Given the records below, pull every line with the word "label" into the answer.

[Entries taken from a collection]
◇ ◇ ◇ ◇ ◇ ◇ ◇

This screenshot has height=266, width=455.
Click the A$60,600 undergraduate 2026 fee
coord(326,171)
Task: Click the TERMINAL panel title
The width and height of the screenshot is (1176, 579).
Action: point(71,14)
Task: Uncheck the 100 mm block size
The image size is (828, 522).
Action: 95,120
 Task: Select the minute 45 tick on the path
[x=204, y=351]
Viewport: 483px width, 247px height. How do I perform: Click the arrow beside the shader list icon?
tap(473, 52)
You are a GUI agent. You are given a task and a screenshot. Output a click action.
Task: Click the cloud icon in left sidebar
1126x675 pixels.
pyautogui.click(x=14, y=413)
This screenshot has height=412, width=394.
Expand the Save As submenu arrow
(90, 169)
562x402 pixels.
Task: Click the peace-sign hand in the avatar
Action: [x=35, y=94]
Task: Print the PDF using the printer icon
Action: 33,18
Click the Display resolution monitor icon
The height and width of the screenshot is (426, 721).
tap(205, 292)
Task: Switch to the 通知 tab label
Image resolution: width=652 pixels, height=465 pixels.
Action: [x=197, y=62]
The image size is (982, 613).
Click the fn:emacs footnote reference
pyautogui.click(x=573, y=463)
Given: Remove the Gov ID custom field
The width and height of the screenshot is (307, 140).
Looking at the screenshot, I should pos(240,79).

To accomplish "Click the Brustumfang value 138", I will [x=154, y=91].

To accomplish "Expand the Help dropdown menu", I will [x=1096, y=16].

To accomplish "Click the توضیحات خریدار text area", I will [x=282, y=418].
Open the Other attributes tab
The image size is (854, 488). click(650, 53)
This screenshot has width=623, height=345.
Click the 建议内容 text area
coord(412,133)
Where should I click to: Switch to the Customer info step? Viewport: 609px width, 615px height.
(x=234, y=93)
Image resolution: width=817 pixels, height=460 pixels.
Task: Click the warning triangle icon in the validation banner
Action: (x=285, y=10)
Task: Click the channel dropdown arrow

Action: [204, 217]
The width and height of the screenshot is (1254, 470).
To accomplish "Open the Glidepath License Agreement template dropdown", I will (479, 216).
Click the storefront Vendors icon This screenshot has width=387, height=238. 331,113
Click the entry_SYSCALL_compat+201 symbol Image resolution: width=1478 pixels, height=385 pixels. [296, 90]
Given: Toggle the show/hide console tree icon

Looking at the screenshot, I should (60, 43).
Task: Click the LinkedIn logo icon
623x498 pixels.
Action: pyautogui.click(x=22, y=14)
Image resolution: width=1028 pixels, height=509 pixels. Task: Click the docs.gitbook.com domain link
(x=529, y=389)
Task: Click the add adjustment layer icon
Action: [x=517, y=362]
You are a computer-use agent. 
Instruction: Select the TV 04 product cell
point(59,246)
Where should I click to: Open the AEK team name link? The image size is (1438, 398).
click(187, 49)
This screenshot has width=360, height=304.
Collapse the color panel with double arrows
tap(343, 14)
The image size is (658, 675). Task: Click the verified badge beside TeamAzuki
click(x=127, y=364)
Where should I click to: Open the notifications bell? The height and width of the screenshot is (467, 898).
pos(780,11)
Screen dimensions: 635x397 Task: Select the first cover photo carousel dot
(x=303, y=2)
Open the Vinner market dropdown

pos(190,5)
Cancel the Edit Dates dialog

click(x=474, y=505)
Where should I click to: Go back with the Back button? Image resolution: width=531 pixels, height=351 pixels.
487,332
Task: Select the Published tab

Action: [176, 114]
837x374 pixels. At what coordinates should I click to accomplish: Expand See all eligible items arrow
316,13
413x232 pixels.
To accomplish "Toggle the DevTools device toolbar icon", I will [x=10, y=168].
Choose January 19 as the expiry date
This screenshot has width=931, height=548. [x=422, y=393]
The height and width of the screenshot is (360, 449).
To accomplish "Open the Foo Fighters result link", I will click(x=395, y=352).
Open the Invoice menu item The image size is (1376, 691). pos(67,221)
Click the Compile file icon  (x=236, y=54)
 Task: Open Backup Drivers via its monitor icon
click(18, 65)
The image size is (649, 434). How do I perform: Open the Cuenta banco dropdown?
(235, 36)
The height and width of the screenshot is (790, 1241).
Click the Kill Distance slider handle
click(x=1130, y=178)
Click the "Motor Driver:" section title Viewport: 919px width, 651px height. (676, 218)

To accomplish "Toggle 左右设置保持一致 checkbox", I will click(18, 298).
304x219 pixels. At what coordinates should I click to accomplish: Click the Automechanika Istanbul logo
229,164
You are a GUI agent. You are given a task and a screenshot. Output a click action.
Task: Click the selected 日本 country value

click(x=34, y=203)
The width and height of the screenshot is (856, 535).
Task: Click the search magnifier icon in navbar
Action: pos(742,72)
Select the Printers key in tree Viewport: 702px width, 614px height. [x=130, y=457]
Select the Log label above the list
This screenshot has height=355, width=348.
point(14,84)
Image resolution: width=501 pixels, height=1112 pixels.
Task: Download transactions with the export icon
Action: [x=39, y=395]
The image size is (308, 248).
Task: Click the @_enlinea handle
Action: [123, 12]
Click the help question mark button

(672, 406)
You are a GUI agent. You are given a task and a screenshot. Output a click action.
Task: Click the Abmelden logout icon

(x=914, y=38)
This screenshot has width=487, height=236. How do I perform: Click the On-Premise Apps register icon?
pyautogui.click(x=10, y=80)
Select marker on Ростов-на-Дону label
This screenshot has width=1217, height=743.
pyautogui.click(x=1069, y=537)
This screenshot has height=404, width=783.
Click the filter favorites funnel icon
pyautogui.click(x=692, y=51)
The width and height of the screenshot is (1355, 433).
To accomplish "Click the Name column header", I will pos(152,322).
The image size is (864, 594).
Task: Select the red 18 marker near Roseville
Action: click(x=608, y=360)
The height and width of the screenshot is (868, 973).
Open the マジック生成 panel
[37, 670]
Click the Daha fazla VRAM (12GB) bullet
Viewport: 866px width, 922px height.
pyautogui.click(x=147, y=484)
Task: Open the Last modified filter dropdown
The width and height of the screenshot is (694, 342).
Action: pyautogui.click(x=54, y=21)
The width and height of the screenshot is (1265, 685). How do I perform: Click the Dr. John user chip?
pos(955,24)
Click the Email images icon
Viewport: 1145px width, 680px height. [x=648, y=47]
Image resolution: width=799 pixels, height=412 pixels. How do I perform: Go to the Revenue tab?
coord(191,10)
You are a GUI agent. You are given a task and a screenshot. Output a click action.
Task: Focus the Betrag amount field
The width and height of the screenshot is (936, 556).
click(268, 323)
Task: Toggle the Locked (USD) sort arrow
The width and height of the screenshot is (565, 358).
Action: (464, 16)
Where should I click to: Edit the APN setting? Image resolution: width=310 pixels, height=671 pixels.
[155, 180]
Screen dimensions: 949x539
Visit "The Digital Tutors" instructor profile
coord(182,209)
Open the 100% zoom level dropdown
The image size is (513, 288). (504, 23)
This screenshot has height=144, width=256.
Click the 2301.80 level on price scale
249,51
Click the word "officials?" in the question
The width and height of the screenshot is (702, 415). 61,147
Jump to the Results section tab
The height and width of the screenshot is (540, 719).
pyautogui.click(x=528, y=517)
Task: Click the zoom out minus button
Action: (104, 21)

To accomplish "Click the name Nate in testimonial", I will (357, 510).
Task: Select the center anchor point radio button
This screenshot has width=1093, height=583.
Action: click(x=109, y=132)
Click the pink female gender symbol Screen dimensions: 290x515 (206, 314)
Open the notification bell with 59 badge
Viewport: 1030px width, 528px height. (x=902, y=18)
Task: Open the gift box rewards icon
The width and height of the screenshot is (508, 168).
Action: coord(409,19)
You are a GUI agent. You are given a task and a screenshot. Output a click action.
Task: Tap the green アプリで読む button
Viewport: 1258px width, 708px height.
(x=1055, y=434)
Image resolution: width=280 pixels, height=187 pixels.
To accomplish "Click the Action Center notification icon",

◇ ◇ ◇ ◇ ◇ ◇ ◇

#### [RESULT FOR THIS TASK]
Task: Switch to the 通知 tab label
Select the Log label above the list
Select marker on Ростов-на-Дону label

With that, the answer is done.